Тут все воеводы завертели носами и попросили пошире открыть окна, чтобы проветрить помещение…
Погруженного в свои мысли Удала вернул к действительности язвительный вопрос Василия Шибанова:
— Что молчишь? Язык проглотил? Или возразить нечего?
Но Удал не искал контраргументов для продолжения спора, а размышлял над философским парадоксом.
— Почему царям, королям и прочим властителям, затевающим войны, достаточно приказать своим воеводам: «Воюйте гуманно!

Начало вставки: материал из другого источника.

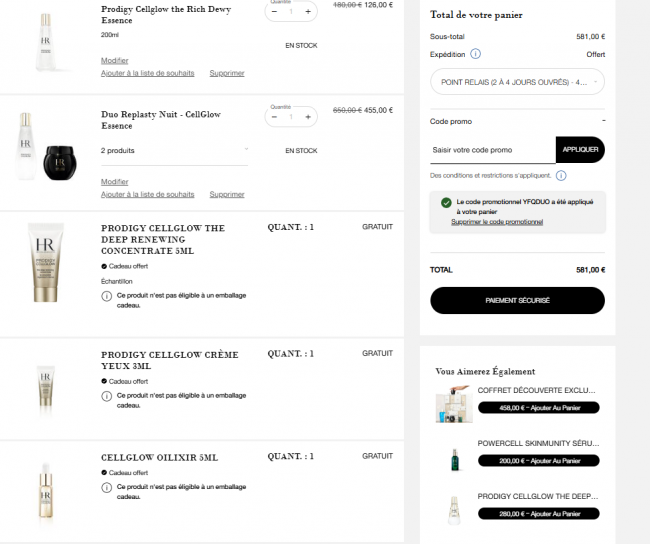The image size is (650, 544).
Task: Open the Point Relais shipping method dropdown
Action: (517, 82)
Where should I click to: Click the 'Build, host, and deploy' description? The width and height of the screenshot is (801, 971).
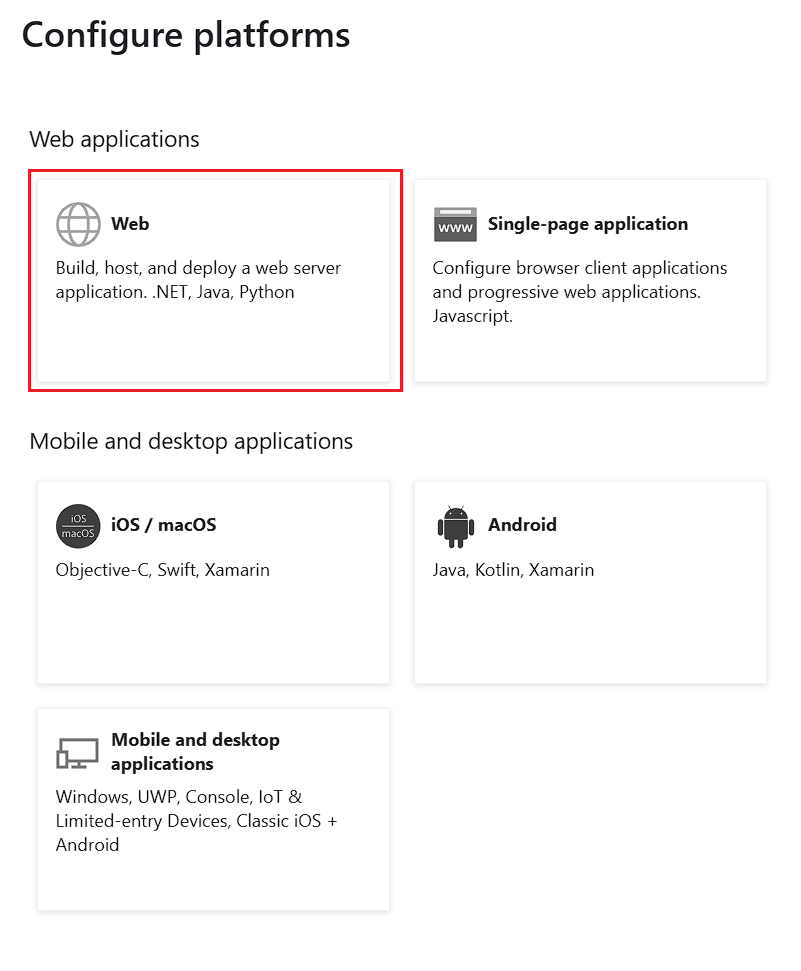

То есть убивайте вражеских солдат как можно больше, да и своих берегите в меру: без потерь войны не выиграешь. Но мирных поселян, бабушек и дедушек, не трогать! Ни-ни!» И пожалуйста, они сразу прослывут великими гуманистами, и к ним у Гаагского трибунала не будет никаких претензий. Конечно, мирных поселян, в том числе и по преимуществу бабушек и дедушек жалко. Умирать-то никому неохота! Но ведь и солдатикам, молодым здоровым мужикам и совсем юным мальчишкам, тоже бывает больно! Представьте, каково это, когда тебе протыкают копьем живот или мечом отрубают руку, а пушечным ядром отрывает ногу?! Если сразу голову оторвет, так хоть долго не мучаешься. Им бы, бедолагам, не помирать в лазаретах военных, а любить женушек да красных девиц, растить малых детушек и трудиться на благо свое и отечества, а не лежать на мемориальных кладбищах. И липовым «гуманистам», туда их загнавшим, не приходить бы к их могилам с венками и не проливать там на публику крокодиловых слез, а сидеть в тюрьме, гаагской или какой другой — без разницы. Потому как если ты гуманист — не воюй! А если уж решился воевать по крайней необходимости, не придуривайся, будто ты человеколюбец, и не прикидывайся, что только спишь и видишь, как бы защитить права человека. Ведь гуманных войн не бывает!